What you are asked to do:
Write out exactly, excluding pictures, the lines from the one containing "You are a GUI" through the end of the data, both included.

##########

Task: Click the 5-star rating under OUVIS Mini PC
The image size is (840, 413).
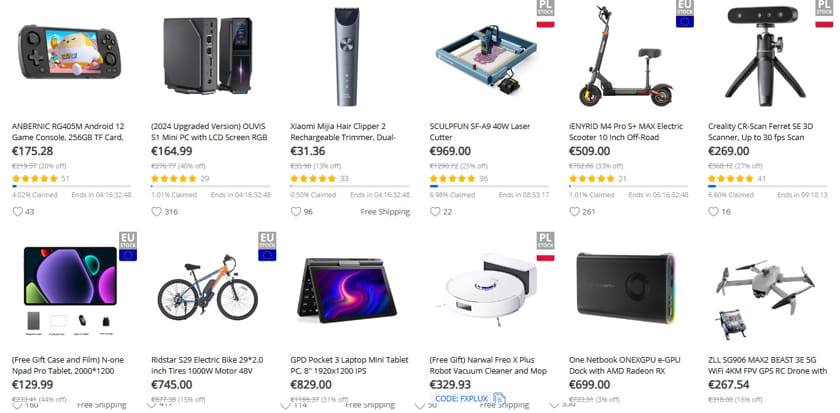Action: pos(174,179)
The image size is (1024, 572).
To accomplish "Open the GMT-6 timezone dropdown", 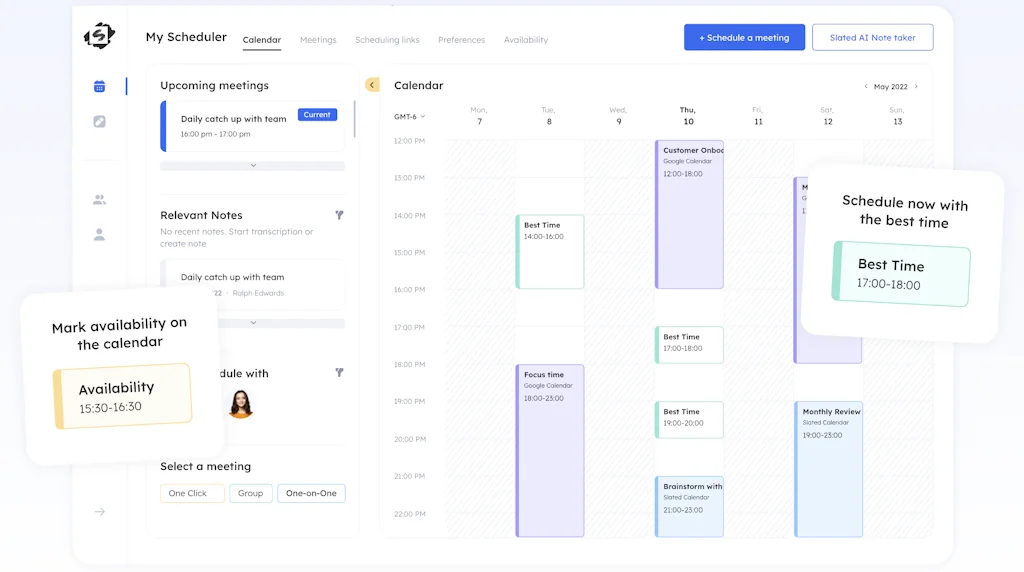I will tap(409, 117).
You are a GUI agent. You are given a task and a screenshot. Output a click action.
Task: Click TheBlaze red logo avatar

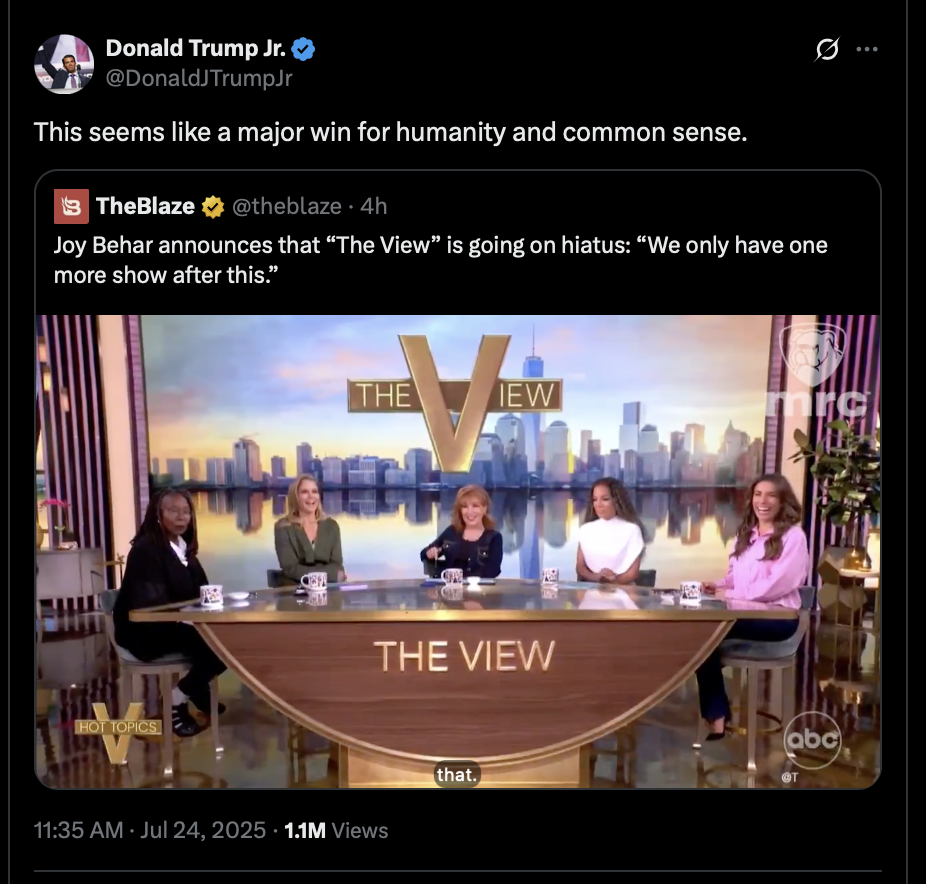click(71, 206)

##########

Final answer:
You are a GUI agent. You are given a task and a screenshot. Output a click action.
Task: Click TheBlaze red logo avatar

click(71, 206)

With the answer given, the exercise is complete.